Tabby reached the platter next, behind the laughing destroyermen, and took a sandwich. Gilbert snagged another, then paused. Isak was the one who usually instigated conversation, but he thought he’d give it a try. He leaned in the window and saw Lanier’s massive shape within, sitting on a creaky wooden chair, while Ray Mertz and a black-and-white ’Cat Earl called “Pepper” assembled another platter of sandwiches.
“Ah, how’s repairs to the Coke machine goin, Earl?” Gilbert inquired, expecting a diatribe. He was surprised when Lanier’s face brightened from its customary glower.
“Purty good.” He gestured beyond the bulkhead Yager leaned on, and the fireman turned to look at a bench behind him upon which the treasured Coke machine had lain in state ever since it was killed in action against the Japanese. Lanier had clearly been working on it, and many of its internal parts were restored. There hadn’t been any Cokes for months, even before it was destroyed, but the crew had taken perverse comfort from the fact that, no matter how bad things got, the Coke machine still worked. When splinters from a Japanese shell eviscerated it during their final torpedo attack on
Amagi
, after
Nerracca
was destroyed, the crew took its loss disproportionately hard.
“Compressor’s back in, and most of the lines are patched. Won’t be long before I try some ammonia in her. Cross your fingers!”
“Will do, Earl,” Gilbert said fervently, and stepped away, still looking at the battered remnant of another world. “It’d be a fine thing if it was workin’ again,” he almost whispered.
“Why?” asked Tabby around a mouthful of sandwich, her long whiskers festooned with crumbs. “You say ain’t no Cokes. I never had me no Cokes. Why fix thing to keep something cold . . . there ain’t none of?”
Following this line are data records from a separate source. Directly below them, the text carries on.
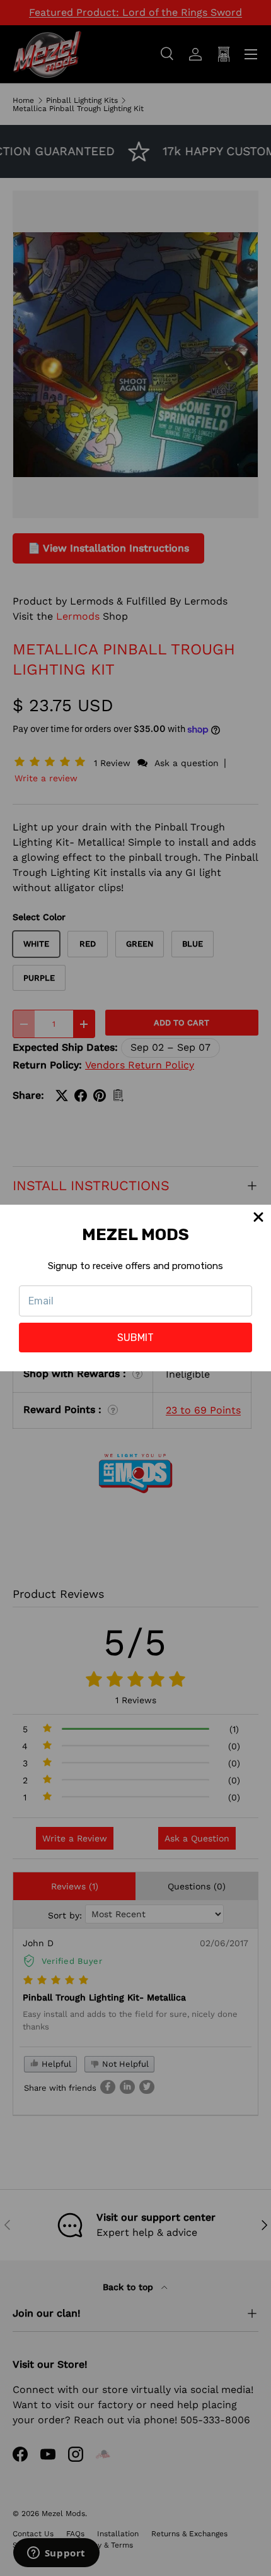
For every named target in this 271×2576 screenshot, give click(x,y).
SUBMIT (135, 1338)
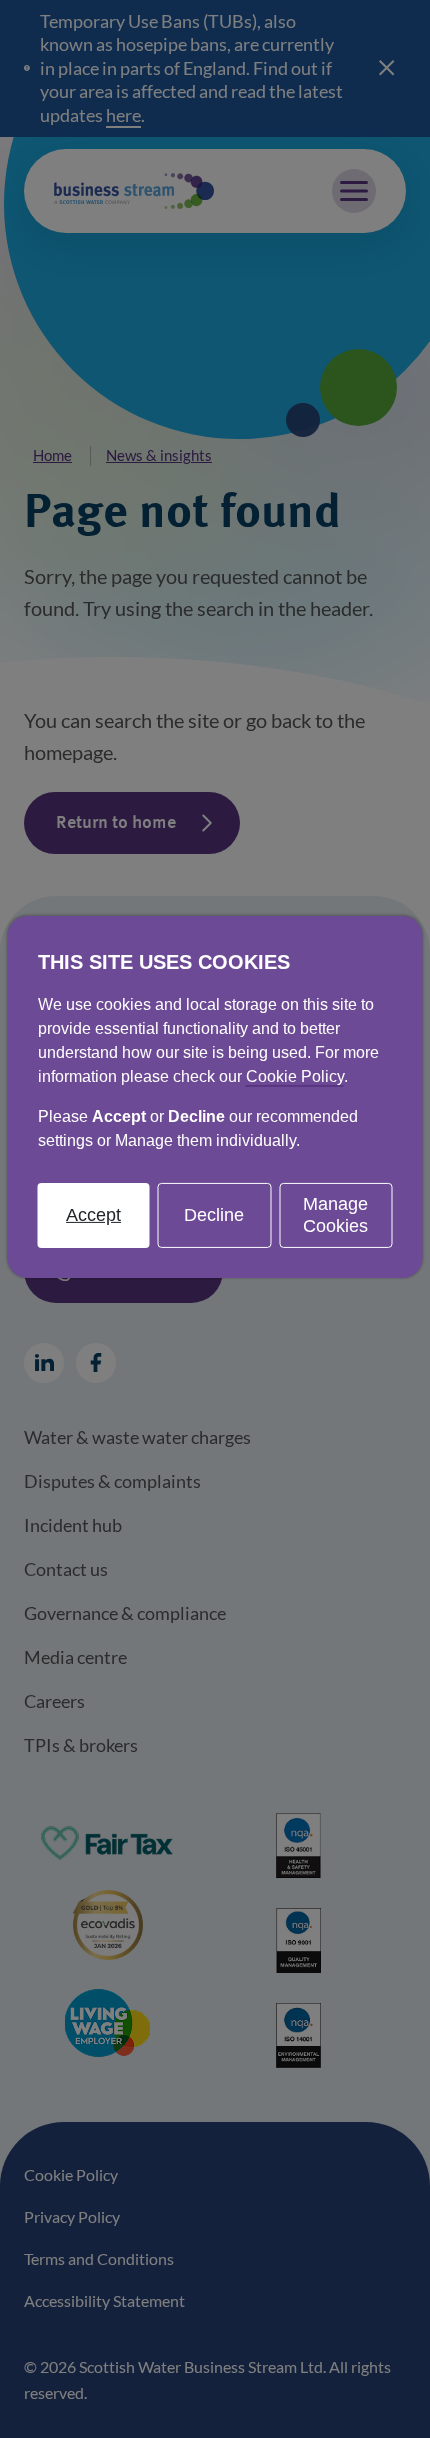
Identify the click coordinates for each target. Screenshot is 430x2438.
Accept (93, 1215)
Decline (214, 1215)
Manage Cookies (335, 1215)
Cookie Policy (295, 1076)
“We could use it to cool other stuff,” Gilbert defended. “Besides . . .” He thought of comparing it to a pet, but Lemurians thought the very idea of keeping pets was silly—for good reason. There weren’t many animals on this world that would make suitable—or survivable—pets. Much as they treasured their Homes, on land or sea, they didn’t seem particularly sentimental over inanimate objects, either. They did take trophies, though. “Think of it like a necklace of Grik claws. When the Japs busted it, it was like the string on the necklace broke and you couldn’t wear it no more. Fixin’ the Coke machine is like fixin’ the string.” He knew it wasn’t a very good comparison—“analogy” was a word he’d never encountered—but it seemed to suffice, and Tabby nodded apparent understanding.
“I see. You captured Coke machine from God-daam Jaaps?”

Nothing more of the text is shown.